Une fois redistribuée, les graines s’échangent, s’acclimatent, se propagent.

Les voyages d’autrefois

Les long des routes commerciales, les échanges entre les peuples ont propagé les légumes et es plantes cultivées (ou sauvages !) depuis la nuit des temps, faisant fis des frontières et des cultures. Un exemple frappant est d’observer l’étymologie des mots. L’abricotier est parvenu en France en ayant effectué tout le tour de la Méditerranée par les Sud depuis l’épithète praikókion en grec, devenu ʾāl-barqwq en arabe, puis albercoc en catalan.

Les “grandes expéditions” depuis le 15ème siècle, la route de la soie et celles des épices, puis le commerce triangulaire, ont permis aux plantes de parcourir de nombreux aller-retours à travers le monde, s’acclimatant toujours plus loin de leur écosystème d’origine, prenant des formes différentes au gré des cultures et des usages. Par exemple les courges “japonaises” de type ‘potimarron‘ sont originaire du Brésil (caractéristique des potirons de la sous-espèces andine aux graines épaisses et de couleur ocre -type Hubbard-, contrairement aux potirons des grands lacs aux graines plates et blanches) et ont été apporté au Japon au XVIème siècle par les Portugais. Le Japon devait ensuite se refermer pour deux siècles, laissant les courges subir un isolement évolutif sélectionnées par les japonais en adéquation à leurs usages et leurs goûts.

Les voyages d’aujourd’hui

Les explorations botaniques du XVIIIème siècle ont lancé un immense engouement horticole, entraînant des échanges de plantes à l’échelle mondiale. Les travaux de sélection des variétés agricoles et ornementales au XXème siècle ont organisées à l’échelon industriel ces mouvements amateurs, au point qu’on en vient à reprocher une trop grande uniformisation des culture.

Pourtant, dans le domaine des graines potagères et des arbres fruitiers, les échanges entre passionnés et amateurs sont constants. Ils ont lieu au sein de réseau locaux et internationaux qui redistribuent en permanence l’information et des souches végétales anciennes ou au contraire très récentes, de proche en proche, avec une rapidité parfois déconcertante.
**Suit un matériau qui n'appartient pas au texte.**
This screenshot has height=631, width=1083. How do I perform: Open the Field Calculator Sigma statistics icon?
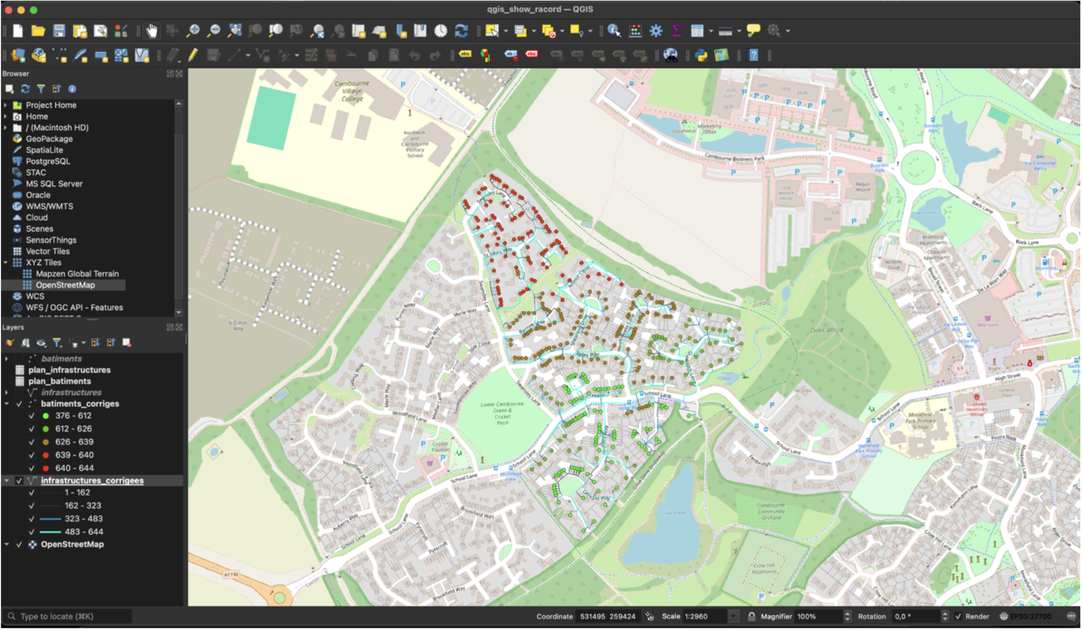pos(676,31)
Internet a permis d’accélérer et de diversifier les échanges qui existaient autrefois par courrier. Les groupes de préservation de la biodiversité sont en lien permanents les uns avec les autres.

On s’aperçoit ainsi que les lignées successives d’une même plante effectuent parfois des aller-retour d’un côté à l’autre de l’Atlantique, ou qu’un paquet de graine puisse être distribué tout au long d’un voyage (voir à ce sujet : La voix du Vent, Le pèlerinage de la Graine, et autres initiatives similaires qui semblent attirer un jeunesse “en quête de sens”).

Les échanges atlantiques

Liées par leur histoire, les continents américain et européen sont liés par leur culture gastronomique. L’essor d’une nouvelle diversification (voir l’article sur les populations dynamiques) entraînent parmi les développeurs de semences paysannes une recherche de souches traditionnelles diversifiées de tous horizons.

Adaptative Seeds, une petite ferme semencières dans l’Oregon, a ainsi collecté 17 variété de chou kale dans le monde entier afin de les croiser et de leur faire subir un sélection par le froid (des hivers où les -25°C sont courants).